Directions =
Reproduce the stretch of records from the line containing "Micro Management by Love (192, 1067)" through the end of the records, both ends included, and keep every line, requests too. Offset each coordinate value in the answers by -142.

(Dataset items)
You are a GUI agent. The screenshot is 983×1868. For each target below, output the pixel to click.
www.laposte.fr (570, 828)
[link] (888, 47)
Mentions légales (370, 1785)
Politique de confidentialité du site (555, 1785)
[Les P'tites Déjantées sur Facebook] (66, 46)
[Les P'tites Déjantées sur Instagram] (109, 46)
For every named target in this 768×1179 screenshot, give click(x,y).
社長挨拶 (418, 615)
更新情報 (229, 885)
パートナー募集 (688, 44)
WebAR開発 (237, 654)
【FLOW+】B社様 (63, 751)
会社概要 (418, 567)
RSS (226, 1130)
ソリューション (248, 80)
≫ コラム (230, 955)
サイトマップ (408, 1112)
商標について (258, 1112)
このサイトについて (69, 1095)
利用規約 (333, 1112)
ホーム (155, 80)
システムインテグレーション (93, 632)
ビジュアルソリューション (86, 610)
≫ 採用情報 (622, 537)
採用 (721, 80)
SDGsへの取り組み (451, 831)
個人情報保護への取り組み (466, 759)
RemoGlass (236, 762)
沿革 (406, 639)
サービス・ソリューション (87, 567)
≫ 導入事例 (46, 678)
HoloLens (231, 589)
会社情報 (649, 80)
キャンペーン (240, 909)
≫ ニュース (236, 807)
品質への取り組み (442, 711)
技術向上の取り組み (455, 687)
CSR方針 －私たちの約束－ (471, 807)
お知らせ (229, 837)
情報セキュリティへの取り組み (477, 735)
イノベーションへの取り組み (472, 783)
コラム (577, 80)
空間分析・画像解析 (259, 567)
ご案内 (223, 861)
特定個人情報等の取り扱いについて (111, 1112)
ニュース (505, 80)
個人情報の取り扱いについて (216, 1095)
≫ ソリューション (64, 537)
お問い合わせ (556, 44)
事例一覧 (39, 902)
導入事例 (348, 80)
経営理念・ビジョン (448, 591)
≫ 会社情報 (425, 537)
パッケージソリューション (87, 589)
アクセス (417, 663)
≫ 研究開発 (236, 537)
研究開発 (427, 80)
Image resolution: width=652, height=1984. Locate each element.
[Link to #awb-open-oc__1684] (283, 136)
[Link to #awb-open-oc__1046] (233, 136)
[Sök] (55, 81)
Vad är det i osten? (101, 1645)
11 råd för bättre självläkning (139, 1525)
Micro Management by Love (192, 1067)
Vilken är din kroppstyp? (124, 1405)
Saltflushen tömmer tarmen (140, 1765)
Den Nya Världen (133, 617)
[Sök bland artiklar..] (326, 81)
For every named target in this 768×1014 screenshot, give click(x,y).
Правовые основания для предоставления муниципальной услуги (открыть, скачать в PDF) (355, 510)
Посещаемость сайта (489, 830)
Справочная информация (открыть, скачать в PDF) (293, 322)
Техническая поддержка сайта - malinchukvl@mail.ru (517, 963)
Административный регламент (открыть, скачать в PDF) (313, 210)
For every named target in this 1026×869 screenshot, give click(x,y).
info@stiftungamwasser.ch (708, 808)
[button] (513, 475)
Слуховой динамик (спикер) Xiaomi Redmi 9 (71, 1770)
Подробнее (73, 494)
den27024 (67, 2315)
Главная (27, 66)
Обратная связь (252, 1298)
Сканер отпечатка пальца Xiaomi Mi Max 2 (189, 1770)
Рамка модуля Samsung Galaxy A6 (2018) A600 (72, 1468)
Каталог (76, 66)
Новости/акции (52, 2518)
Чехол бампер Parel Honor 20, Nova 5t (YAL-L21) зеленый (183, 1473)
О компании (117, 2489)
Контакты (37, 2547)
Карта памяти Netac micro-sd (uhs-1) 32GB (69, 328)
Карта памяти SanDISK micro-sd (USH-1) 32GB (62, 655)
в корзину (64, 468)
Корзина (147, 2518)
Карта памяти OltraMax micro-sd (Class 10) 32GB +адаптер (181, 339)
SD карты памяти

Result of this task =
Micro Management by Love (50, 925)
Vilken är din kroppstyp? (-18, 1263)
Saltflushen tömmer tarmen (-2, 1623)
Den Nya Världen (-9, 475)
[Sök bland artiklar..] (184, -61)
For every named target in this 768×1014 screenshot, give click(x,y).
Правовые основания для предоставления муниципальной услуги (открыть, скачать в PDF) (213, 368)
Посещаемость сайта (347, 688)
Справочная информация (открыть, скачать в PDF) (151, 180)
Техническая поддержка сайта - malinchukvl@mail.ru (375, 821)
Административный регламент (открыть, скачать в PDF) (171, 68)
For every named target in this 1026×869 screenshot, give click(x,y).
info@stiftungamwasser.ch (566, 666)
[button] (371, 333)
Слуховой динамик (спикер) Xiaomi Redmi 9 (-71, 1628)
Подробнее (-69, 352)
den27024 (-75, 2173)
Главная (-115, -76)
Обратная связь (110, 1156)
Сканер отпечатка пальца Xiaomi Mi Max 2 (47, 1628)
Рамка модуля Samsung Galaxy A6 (2018) A600 (-70, 1326)
Каталог (-66, -76)
Новости/акции (-90, 2376)
Чехол бампер Parel Honor 20, Nova 5t (YAL-L21) зеленый (41, 1331)
О компании (-25, 2347)
Контакты (-105, 2405)
Карта памяти Netac micro-sd (uhs-1) 32GB (-73, 186)
Карта памяти SanDISK micro-sd (USH-1) 32GB (-80, 513)
в корзину (-78, 326)
Корзина (5, 2376)
Карта памяти OltraMax micro-sd (Class 10) 32GB +адаптер (39, 197)
SD карты памяти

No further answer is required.